> **What you have to do**:
Reproduce without alteration the lines of the data below, from the line containing "Enable the Use Initial State checkbox" through the end of the data, including both the first and the final line.

> **Data on the locations of items**:
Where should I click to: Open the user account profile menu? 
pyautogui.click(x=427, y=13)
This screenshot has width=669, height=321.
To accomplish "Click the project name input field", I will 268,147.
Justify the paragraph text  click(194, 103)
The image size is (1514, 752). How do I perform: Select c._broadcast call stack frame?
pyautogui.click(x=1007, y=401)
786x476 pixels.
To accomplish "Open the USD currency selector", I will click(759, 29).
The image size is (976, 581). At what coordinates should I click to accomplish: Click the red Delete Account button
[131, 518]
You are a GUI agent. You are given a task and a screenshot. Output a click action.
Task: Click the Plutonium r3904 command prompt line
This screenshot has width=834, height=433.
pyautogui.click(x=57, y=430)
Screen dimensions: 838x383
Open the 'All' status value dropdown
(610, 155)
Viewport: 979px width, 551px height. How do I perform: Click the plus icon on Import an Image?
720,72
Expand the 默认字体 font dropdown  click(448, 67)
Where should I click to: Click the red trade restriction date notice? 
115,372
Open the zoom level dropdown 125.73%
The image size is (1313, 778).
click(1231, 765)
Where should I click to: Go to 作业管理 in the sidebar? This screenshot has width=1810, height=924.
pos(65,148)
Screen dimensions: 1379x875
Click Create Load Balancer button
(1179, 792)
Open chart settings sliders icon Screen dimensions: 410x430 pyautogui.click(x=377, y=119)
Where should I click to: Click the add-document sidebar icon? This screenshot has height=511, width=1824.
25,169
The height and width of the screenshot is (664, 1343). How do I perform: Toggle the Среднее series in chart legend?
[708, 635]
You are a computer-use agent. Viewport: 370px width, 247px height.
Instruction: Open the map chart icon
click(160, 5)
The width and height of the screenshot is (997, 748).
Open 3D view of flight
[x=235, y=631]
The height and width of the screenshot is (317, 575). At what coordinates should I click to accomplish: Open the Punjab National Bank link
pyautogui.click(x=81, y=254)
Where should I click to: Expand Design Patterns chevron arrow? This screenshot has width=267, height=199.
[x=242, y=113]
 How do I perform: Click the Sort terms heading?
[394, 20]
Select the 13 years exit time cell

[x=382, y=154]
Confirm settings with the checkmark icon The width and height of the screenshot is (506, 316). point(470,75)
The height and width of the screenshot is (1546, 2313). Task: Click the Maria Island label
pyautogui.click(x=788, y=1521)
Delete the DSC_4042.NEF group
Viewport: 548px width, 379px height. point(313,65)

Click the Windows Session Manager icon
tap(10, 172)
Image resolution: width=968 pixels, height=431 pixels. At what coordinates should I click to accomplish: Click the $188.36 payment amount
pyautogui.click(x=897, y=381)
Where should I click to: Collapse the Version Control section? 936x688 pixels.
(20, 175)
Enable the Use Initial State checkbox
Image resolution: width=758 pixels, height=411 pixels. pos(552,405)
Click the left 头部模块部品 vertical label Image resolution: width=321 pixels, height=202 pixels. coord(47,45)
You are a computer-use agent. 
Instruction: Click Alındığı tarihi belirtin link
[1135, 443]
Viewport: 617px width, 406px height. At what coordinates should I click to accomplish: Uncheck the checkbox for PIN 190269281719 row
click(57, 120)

> **Reply to the exercise**:
Enable the Use Initial State checkbox
Image resolution: width=758 pixels, height=411 pixels. pos(552,405)
Click the left 头部模块部品 vertical label Image resolution: width=321 pixels, height=202 pixels. coord(47,45)
You are a computer-use agent. 
Instruction: Click Alındığı tarihi belirtin link
[1135, 443]
Viewport: 617px width, 406px height. At what coordinates should I click to accomplish: Uncheck the checkbox for PIN 190269281719 row
click(57, 120)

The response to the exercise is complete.